Instructions for the task →
Reproduce every one of the following items word for word.
— start Stored rows —
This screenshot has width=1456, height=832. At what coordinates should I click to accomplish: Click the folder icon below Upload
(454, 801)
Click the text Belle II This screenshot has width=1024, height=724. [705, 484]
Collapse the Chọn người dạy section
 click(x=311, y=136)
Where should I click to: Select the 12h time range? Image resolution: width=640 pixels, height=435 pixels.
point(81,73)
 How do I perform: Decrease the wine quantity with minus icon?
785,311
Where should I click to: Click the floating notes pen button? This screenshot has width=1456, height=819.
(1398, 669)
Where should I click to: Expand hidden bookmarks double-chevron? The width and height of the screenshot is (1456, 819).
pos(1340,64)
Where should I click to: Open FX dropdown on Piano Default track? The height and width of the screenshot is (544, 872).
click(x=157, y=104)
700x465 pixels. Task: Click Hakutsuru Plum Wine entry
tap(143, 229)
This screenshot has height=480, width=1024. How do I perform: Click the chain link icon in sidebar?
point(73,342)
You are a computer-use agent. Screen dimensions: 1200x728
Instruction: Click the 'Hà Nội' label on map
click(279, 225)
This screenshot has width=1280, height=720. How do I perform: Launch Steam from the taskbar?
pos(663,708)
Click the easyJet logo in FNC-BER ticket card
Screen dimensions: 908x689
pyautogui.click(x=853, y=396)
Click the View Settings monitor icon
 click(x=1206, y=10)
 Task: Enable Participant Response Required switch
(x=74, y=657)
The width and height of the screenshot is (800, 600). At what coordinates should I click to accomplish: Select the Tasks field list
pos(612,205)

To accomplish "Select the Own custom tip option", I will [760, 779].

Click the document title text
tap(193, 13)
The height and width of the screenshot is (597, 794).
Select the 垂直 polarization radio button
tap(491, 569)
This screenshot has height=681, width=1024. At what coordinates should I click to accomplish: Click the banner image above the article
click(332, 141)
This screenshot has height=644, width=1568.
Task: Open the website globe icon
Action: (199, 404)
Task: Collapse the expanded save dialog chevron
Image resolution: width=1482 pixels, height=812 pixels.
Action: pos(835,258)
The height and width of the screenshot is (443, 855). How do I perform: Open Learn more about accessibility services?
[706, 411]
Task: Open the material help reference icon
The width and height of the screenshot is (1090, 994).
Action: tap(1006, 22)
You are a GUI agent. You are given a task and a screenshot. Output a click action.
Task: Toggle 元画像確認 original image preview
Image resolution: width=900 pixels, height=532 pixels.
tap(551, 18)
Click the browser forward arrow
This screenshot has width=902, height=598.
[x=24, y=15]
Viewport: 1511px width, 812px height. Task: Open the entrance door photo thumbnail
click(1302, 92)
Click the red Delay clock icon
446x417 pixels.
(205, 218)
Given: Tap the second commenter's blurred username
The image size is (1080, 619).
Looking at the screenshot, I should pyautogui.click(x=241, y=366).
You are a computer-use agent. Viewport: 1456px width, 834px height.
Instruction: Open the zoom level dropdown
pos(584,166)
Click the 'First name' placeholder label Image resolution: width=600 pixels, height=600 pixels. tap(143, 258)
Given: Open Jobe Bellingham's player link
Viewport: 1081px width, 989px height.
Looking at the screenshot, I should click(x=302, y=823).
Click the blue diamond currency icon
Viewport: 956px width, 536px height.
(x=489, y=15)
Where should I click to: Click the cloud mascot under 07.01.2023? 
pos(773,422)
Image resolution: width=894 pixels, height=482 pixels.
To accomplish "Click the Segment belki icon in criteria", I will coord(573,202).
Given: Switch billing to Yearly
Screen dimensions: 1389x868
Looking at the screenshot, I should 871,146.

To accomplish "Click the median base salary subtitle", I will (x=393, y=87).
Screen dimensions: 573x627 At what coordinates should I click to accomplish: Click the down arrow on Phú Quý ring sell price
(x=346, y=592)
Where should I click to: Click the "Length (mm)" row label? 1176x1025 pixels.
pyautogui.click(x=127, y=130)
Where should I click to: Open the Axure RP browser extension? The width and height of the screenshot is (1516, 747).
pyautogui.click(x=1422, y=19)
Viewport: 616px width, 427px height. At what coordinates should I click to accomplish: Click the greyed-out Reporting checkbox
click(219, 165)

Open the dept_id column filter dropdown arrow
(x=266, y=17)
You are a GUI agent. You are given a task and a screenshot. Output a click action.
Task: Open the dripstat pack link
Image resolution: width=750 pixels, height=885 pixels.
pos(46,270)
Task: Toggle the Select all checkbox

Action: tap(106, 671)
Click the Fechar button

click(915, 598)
— end Stored rows —
Exercise solution →
This screenshot has width=1456, height=832. At what coordinates should I click to accomplish: Click the folder icon below Upload
(454, 801)
Click the text Belle II This screenshot has width=1024, height=724. [705, 484]
Collapse the Chọn người dạy section
 click(x=311, y=136)
Where should I click to: Select the 12h time range? Image resolution: width=640 pixels, height=435 pixels.
point(81,73)
 How do I perform: Decrease the wine quantity with minus icon?
785,311
Where should I click to: Click the floating notes pen button? This screenshot has width=1456, height=819.
(1398, 669)
Where should I click to: Expand hidden bookmarks double-chevron? The width and height of the screenshot is (1456, 819).
pos(1340,64)
Where should I click to: Open FX dropdown on Piano Default track? The height and width of the screenshot is (544, 872).
click(x=157, y=104)
700x465 pixels. Task: Click Hakutsuru Plum Wine entry
tap(143, 229)
This screenshot has height=480, width=1024. How do I perform: Click the chain link icon in sidebar?
point(73,342)
You are a computer-use agent. Screen dimensions: 1200x728
Instruction: Click the 'Hà Nội' label on map
click(279, 225)
This screenshot has width=1280, height=720. How do I perform: Launch Steam from the taskbar?
pos(663,708)
Click the easyJet logo in FNC-BER ticket card
Screen dimensions: 908x689
pyautogui.click(x=853, y=396)
Click the View Settings monitor icon
 click(x=1206, y=10)
 Task: Enable Participant Response Required switch
(x=74, y=657)
The width and height of the screenshot is (800, 600). At what coordinates should I click to accomplish: Select the Tasks field list
pos(612,205)

To accomplish "Select the Own custom tip option", I will [760, 779].

Click the document title text
tap(193, 13)
The height and width of the screenshot is (597, 794).
Select the 垂直 polarization radio button
tap(491, 569)
This screenshot has height=681, width=1024. At what coordinates should I click to accomplish: Click the banner image above the article
click(332, 141)
This screenshot has height=644, width=1568.
Task: Open the website globe icon
Action: (199, 404)
Task: Collapse the expanded save dialog chevron
Image resolution: width=1482 pixels, height=812 pixels.
Action: pos(835,258)
The height and width of the screenshot is (443, 855). How do I perform: Open Learn more about accessibility services?
[706, 411]
Task: Open the material help reference icon
The width and height of the screenshot is (1090, 994).
Action: tap(1006, 22)
You are a GUI agent. You are given a task and a screenshot. Output a click action.
Task: Toggle 元画像確認 original image preview
Image resolution: width=900 pixels, height=532 pixels.
tap(551, 18)
Click the browser forward arrow
This screenshot has width=902, height=598.
[x=24, y=15]
Viewport: 1511px width, 812px height. Task: Open the entrance door photo thumbnail
click(1302, 92)
Click the red Delay clock icon
446x417 pixels.
(205, 218)
Given: Tap the second commenter's blurred username
The image size is (1080, 619).
Looking at the screenshot, I should pyautogui.click(x=241, y=366).
You are a computer-use agent. Viewport: 1456px width, 834px height.
Instruction: Open the zoom level dropdown
pos(584,166)
Click the 'First name' placeholder label Image resolution: width=600 pixels, height=600 pixels. tap(143, 258)
Given: Open Jobe Bellingham's player link
Viewport: 1081px width, 989px height.
Looking at the screenshot, I should click(x=302, y=823).
Click the blue diamond currency icon
Viewport: 956px width, 536px height.
(x=489, y=15)
Where should I click to: Click the cloud mascot under 07.01.2023? 
pos(773,422)
Image resolution: width=894 pixels, height=482 pixels.
To accomplish "Click the Segment belki icon in criteria", I will coord(573,202).
Given: Switch billing to Yearly
Screen dimensions: 1389x868
Looking at the screenshot, I should 871,146.

To accomplish "Click the median base salary subtitle", I will (x=393, y=87).
Screen dimensions: 573x627 At what coordinates should I click to accomplish: Click the down arrow on Phú Quý ring sell price
(x=346, y=592)
Where should I click to: Click the "Length (mm)" row label? 1176x1025 pixels.
pyautogui.click(x=127, y=130)
Where should I click to: Open the Axure RP browser extension? The width and height of the screenshot is (1516, 747).
pyautogui.click(x=1422, y=19)
Viewport: 616px width, 427px height. At what coordinates should I click to accomplish: Click the greyed-out Reporting checkbox
click(219, 165)

Open the dept_id column filter dropdown arrow
(x=266, y=17)
You are a GUI agent. You are given a task and a screenshot. Output a click action.
Task: Open the dripstat pack link
Image resolution: width=750 pixels, height=885 pixels.
pos(46,270)
Task: Toggle the Select all checkbox

Action: tap(106, 671)
Click the Fechar button

click(915, 598)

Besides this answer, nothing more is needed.